Via Time, this is what it looks like, I guess, when a candidate has already given up on winning over his party’s base.
I wonder if there’s a strategy behind it or if it’s just a case of a rusty pol not knowing, or maybe not caring, that conservatives want Lynch held up due to her support for Obama’s executive amnesty. Everyone who’s running for president has an interest in seeing nominees expeditiously confirmed; if candidate Jeb comes out for blocking Lynch, President Jeb will be confronted with that precedent later.

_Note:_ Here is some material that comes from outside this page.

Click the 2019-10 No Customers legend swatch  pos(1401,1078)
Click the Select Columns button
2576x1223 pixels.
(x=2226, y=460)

Jeb is also on record as opposing Obama’s amnesty — albeit mainly because he fears it’ll make it harder for Congress to pass comprehensive reform — so he can always plead “I’m on your side!” to border hawks later, kinda sorta. Even so, Scott Walker, another of the field’s most electable prospects who’s desperate to get right with righties on immigration, called on the Senate to block Lynch for supporting O’s power grab. Granted, he needs to impress conservatives more than Bush does because he’s banking on their votes to help him win the primaries, but Jeb’s going to need the right at some point in this process. Why antagonize them (again) needlessly when Lynch is obviously going to be confirmed anyway, and probably fairly soon given the most recent tea leaves from the Senate? (Harry Reid’s threatening to force a vote if McConnell doesn’t move soon but I doubt it’ll come to that.) He could always spin his opposition later as president by claiming this was a special circumstance where an AG nominee had expressed support for a policy that he thought was unconstitutional and had already been halted by one federal judge. Joining the right on this would have been an easy way to earn some cheap “one of us” cred with a wing of the party that’s deeply skeptical of him. He passed.
The best explanation I can come up with is that Jeb is counting so heavily on outperforming GOP expectations among Latino voters in the general election that he doesn’t want to hand Dems any more ammo to claim, absurd as it may seem, that he’s anti-amnesty. He already went as far out on the limb as he could by denouncing Obama’s executive action, and even there he was careful to say that he supports legislative action as an alternative. Throwing in with tea partiers in blocking Lynch to show that O’s amnesty is somehow intolerable to him might be a bridge too far.